**Task brief**
Put every line of the listing below, from the line containing "Given: Click the" through the end of the listing, into a JSON list of strings with one string per line, leaving out blank lines. Leave the pictures out of your answer.

□ □ □ □ □

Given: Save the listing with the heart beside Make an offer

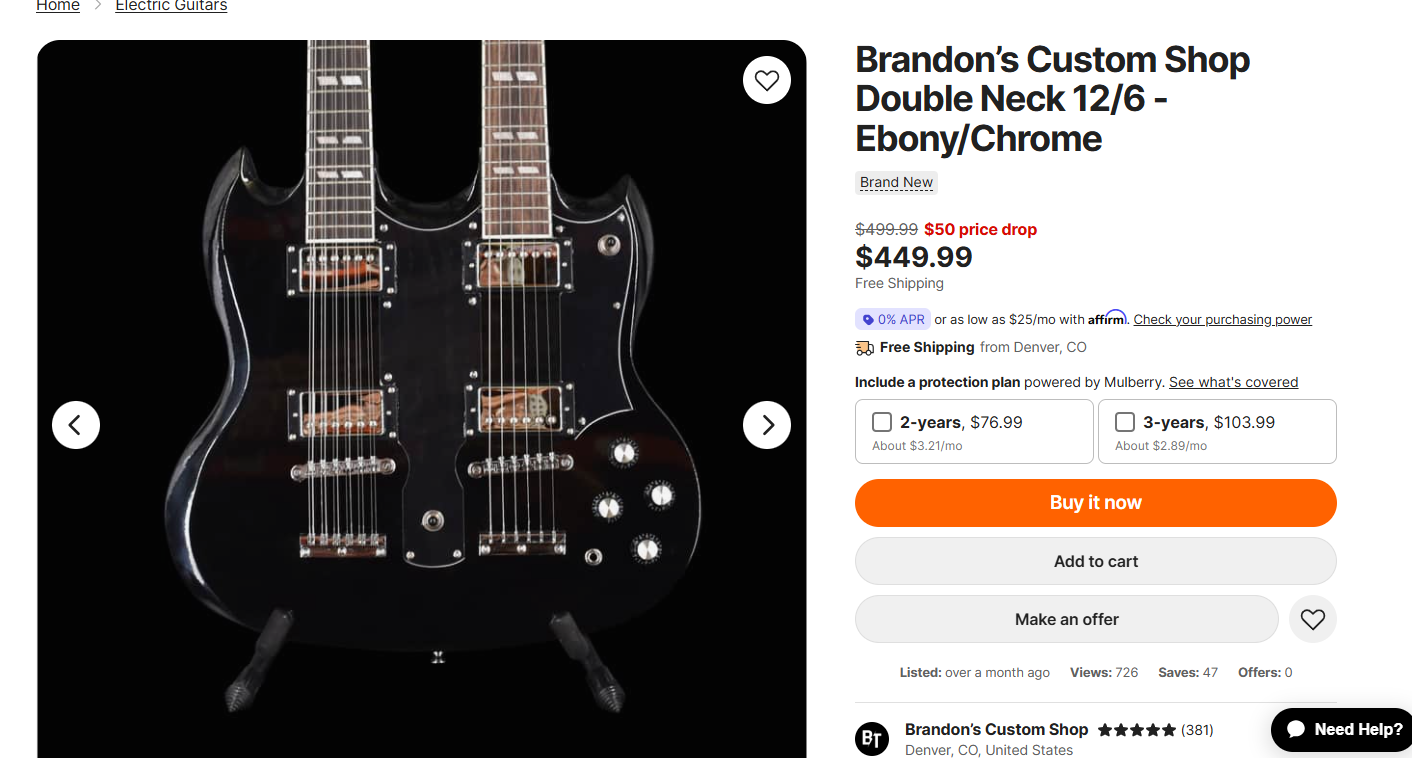Looking at the screenshot, I should 1313,619.
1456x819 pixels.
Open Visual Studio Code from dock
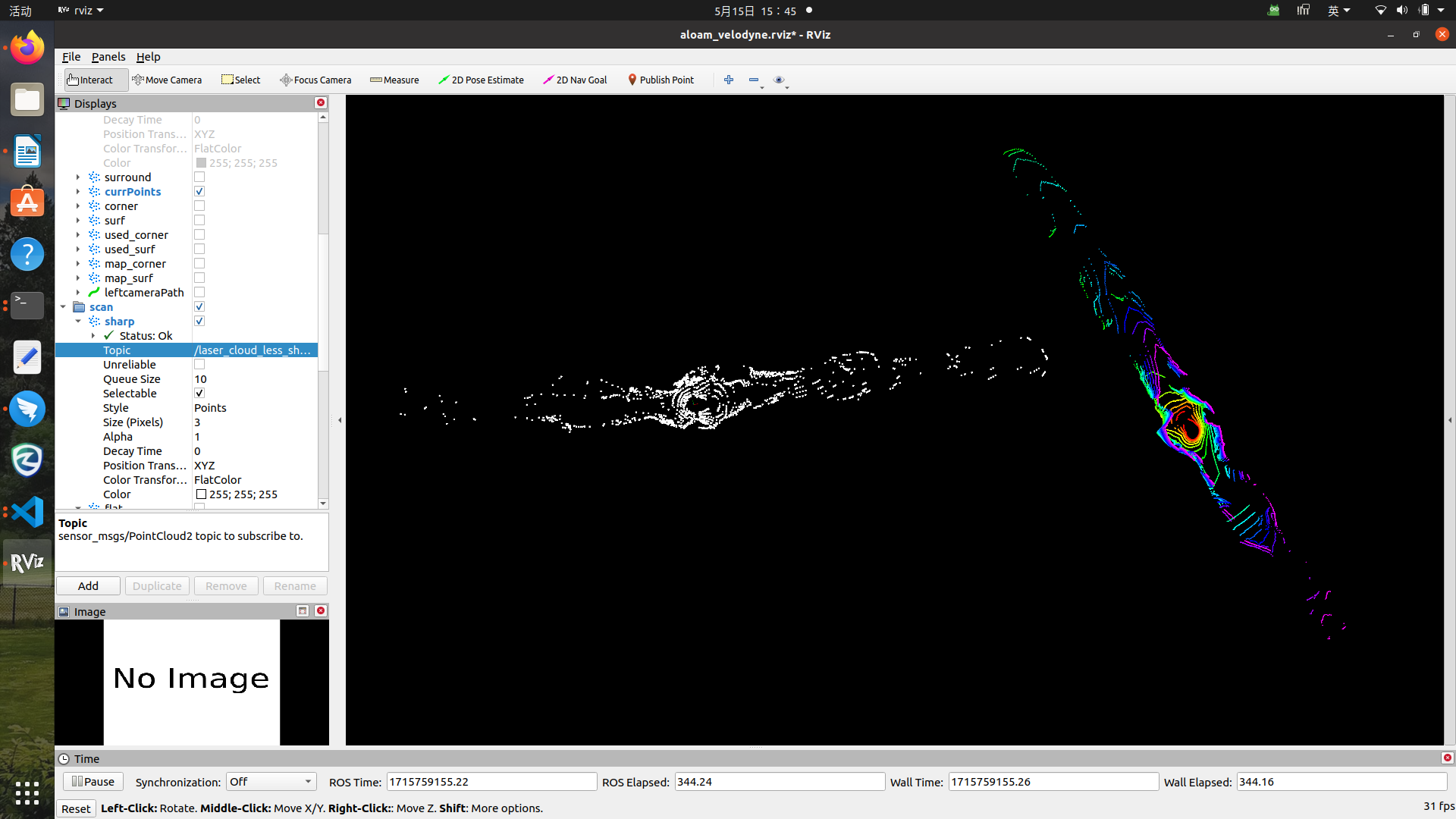click(x=27, y=512)
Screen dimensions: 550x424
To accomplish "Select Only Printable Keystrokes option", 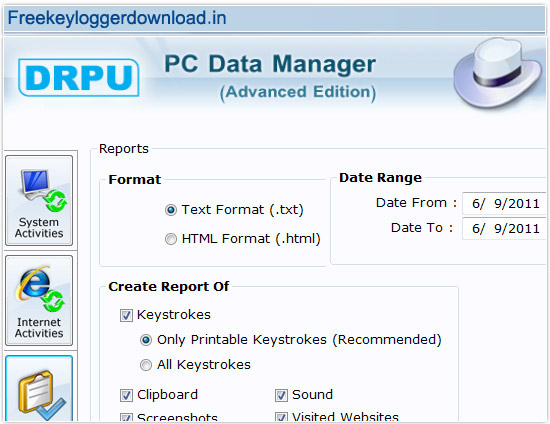I will [x=146, y=340].
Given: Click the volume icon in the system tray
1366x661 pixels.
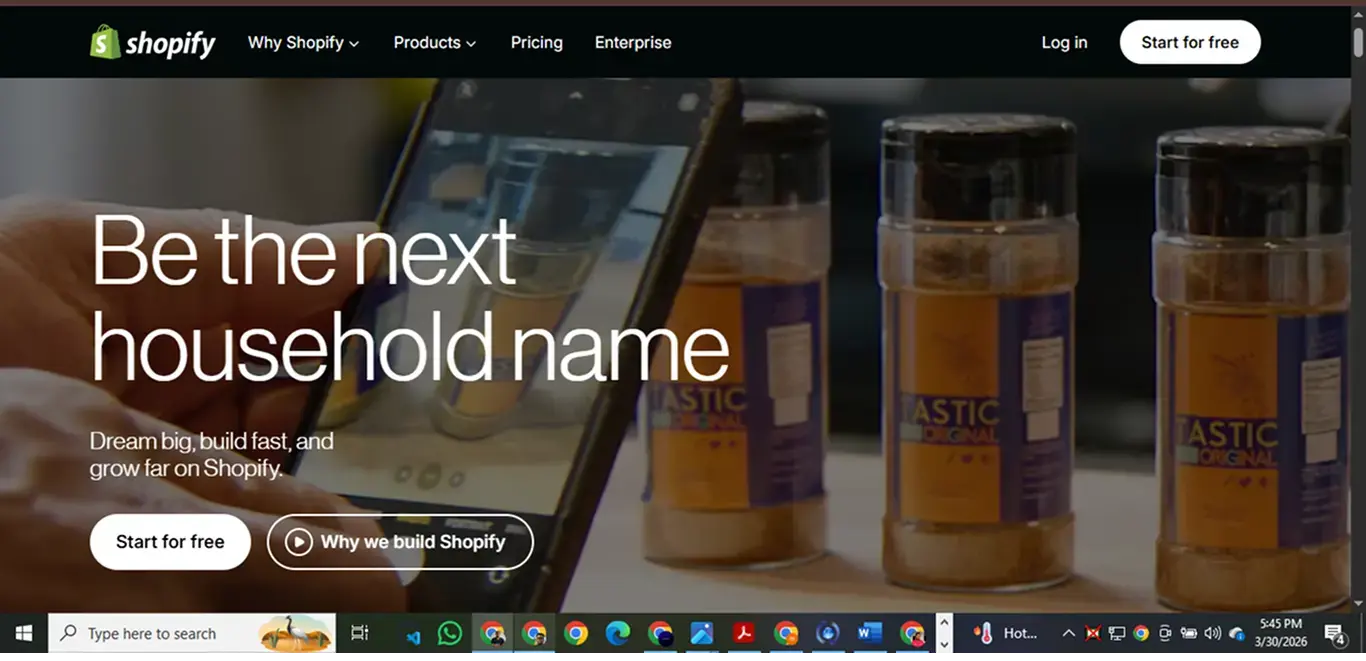Looking at the screenshot, I should pyautogui.click(x=1212, y=633).
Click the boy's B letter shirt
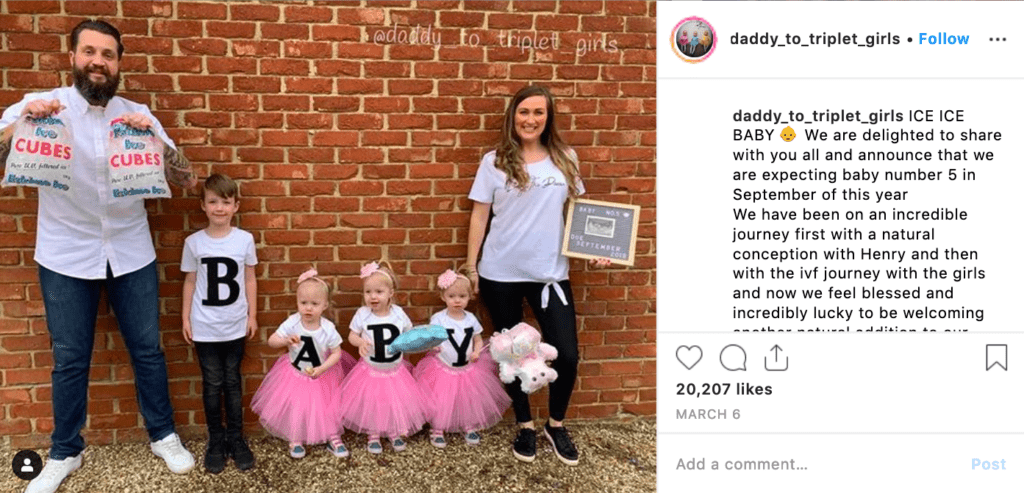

□ □ □ □ □

**The answer**
[
  "Given: Click the volume icon in the system tray",
  "1366x661 pixels.",
  "Looking at the screenshot, I should pyautogui.click(x=1212, y=633).",
  "Click the boy's B letter shirt"
]